**** SOURCE PASSAGE
Book: Life is Hard and I am Sad

Gus HarringtonWhere once I could create an insightful and entertaining introduction paragraph, now that ability, along with what I assume are several other important cognitive functions, has been stripped from me after subjecting myself to Darryl Grey’s Life is Hard and I am Sad. It quite honestly made me feel mentally deficient after reading it, is what I am saying.

Life is Hard and I am Sad

The book calls itself a poetry collection, but does nothing to deserve that honor. What this book features instead is terrible, derivative, absolutely uninspired twaddle held together by only the thinnest semblance of poetic format. An example:

 

Dinner has been cold
Since she left
Which makes sense
As it has been on the counter
Since September

 

As the title implies, these types of pitiful stanzas are the only kind to be found in the book. Grey stumbles his way through all the various poetry formats you learned in high school, never coming close to mastering any of them. Take, for instance, this attempt at a mournful haiku:

 

I am so lonely
Masturbation now bores me
I need a lady

 

Terrible.

The only current edition of this book available on the market is a hardback, leather-bound vessel of pretentiousness befitting a far, far superior work. In another light, the utter arrogance of the expensive binding could almost work for the book. One could nearly perceive the collection as a clever lampooning of the over-the-top nature of poetry in general. This would of course make Life is Hard a brilliant satire of a genre, and thus a work worthy of acclaim. But unfortunately, the painful earnestness of Grey’s work shines through, and his inability to pull off any particularly thought-provoking concepts becomes clear.
********
**** STORED ROWS
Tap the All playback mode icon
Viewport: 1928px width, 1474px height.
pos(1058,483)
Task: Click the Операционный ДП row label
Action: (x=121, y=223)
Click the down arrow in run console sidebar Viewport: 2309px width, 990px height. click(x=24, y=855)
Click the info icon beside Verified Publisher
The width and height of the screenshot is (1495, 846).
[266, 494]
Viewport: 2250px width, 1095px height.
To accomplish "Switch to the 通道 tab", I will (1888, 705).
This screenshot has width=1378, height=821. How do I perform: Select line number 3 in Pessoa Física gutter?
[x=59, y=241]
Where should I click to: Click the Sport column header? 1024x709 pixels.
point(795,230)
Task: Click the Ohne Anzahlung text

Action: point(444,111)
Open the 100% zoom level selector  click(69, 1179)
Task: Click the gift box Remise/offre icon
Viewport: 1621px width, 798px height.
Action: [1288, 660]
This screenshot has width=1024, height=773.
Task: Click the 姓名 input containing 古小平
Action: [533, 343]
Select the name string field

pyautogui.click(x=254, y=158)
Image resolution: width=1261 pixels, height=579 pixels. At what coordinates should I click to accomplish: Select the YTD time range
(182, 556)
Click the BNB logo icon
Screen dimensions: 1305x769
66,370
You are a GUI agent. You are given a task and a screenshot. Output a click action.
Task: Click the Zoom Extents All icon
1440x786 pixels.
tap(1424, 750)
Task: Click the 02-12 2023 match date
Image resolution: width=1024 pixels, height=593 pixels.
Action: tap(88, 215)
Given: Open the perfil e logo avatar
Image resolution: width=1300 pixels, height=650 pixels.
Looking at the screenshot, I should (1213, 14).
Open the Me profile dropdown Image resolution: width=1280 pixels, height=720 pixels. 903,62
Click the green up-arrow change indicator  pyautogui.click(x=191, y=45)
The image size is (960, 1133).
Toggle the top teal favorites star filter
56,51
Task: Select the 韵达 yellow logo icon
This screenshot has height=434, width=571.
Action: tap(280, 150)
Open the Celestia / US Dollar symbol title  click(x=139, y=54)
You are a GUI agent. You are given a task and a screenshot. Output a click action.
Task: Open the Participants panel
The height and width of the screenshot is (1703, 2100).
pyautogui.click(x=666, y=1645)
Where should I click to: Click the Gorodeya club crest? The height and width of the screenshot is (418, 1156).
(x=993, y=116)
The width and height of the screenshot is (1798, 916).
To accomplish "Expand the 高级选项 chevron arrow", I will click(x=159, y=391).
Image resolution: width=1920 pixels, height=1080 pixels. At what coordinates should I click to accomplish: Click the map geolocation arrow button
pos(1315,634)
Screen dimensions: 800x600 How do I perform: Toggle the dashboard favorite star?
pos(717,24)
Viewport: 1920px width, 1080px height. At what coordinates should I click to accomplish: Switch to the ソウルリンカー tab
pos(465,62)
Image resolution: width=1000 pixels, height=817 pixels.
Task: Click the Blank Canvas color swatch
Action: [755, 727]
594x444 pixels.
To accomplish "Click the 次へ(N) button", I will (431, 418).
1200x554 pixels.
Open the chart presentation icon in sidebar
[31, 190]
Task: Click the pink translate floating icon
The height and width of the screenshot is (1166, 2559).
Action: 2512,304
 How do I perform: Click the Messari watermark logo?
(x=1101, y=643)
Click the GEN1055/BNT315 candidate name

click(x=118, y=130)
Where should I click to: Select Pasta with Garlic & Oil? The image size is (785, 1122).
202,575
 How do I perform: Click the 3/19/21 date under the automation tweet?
********
WHAT TO DO —
- 1) Return the part of the book review running from "Gus HarringtonWhere once" to "I am saying.".
- 2) According to the book review, what kind of binding does the only current edition of the book have?
- 3) Extend the book review, picking up right after its last sentence.

OUTPUTS FOR THE TASKS —
- 1)
Gus HarringtonWhere once I could create an insightful and entertaining introduction paragraph, now that ability, along with what I assume are several other important cognitive functions, has been stripped from me after subjecting myself to Darryl Grey’s Life is Hard and I am Sad. It quite honestly made me feel mentally deficient after reading it, is what I am saying.

- 2) It is a hardback, leather-bound edition.

- 3)
 

Far be it for a man to be denied
The pleasures of life, that they might one day be attained
Through means meager and methods noble
I strive to become all I can be
Alas, the world does not distribute happiness so readily
And so I sit, crushed by reality
The fruits of my labor sour and unpalatable
Night closes in
I fear it shall be dark forever

 

I ask any literate man to read such slop and not immediately feel the need for defecation. But, moving on.

The next poem is the centerpiece of the book, a simpleton’s manifesto, which somehow serves to simplify the already trivial musings found throughout the rest of the book. It is also (non-paradoxically) the longest and most thought-out poem in the book, for which I suppose it deserves some credit, if you can manage to stick it out.

 

The validation of others is all I seek
I would not worry were I not so meek

 

Ugh! Boring! I apologize, that is not the poem in its entirety, but let me assure that the insufferable despair those two lines conveys is all one needs in order to understand the drivel that it is. I simply could not bring myself to put the entire thing up in this review. It has already wasted enough space by being printed in Grey’s book.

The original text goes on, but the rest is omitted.